» **WHAT TO WORK ON**:
One line at a time, check the entries below for the word "agent", and copy each line that has it.

[Pixel coordinate grounding data]
■ ■ ■ ■

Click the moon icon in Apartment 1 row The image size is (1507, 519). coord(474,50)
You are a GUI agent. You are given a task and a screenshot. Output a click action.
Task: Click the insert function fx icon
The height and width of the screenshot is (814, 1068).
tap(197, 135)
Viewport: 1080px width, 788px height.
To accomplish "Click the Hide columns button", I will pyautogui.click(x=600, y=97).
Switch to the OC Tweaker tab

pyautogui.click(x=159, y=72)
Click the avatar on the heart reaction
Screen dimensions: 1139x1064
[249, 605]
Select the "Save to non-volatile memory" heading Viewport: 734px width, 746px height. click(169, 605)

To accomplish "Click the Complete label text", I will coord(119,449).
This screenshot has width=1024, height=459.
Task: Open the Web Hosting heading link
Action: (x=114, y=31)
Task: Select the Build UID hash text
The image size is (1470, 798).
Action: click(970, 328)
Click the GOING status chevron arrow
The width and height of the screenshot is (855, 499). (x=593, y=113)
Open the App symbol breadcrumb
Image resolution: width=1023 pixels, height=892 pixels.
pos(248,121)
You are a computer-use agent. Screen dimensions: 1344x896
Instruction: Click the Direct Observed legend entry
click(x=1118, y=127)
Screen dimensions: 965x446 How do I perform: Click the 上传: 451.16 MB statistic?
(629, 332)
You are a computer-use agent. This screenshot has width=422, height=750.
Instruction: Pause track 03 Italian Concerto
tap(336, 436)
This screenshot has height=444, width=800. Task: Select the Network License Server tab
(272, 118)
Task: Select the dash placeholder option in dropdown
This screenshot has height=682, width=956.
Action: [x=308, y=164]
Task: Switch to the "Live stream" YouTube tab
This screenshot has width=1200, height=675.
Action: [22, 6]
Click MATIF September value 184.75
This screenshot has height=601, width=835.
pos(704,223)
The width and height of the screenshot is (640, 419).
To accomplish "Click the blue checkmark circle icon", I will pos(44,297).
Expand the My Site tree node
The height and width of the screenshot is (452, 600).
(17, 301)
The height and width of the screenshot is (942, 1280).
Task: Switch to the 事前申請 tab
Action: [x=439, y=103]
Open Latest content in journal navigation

■ ■ ■ ■

» **RESPONSE TO THIS TASK**:
You are a GUI agent. You are given a task and a screenshot. Output a click action.
You are a computer-use agent. Screen dimensions: 1344x896
You are a computer-use agent. This screenshot has width=422, height=750.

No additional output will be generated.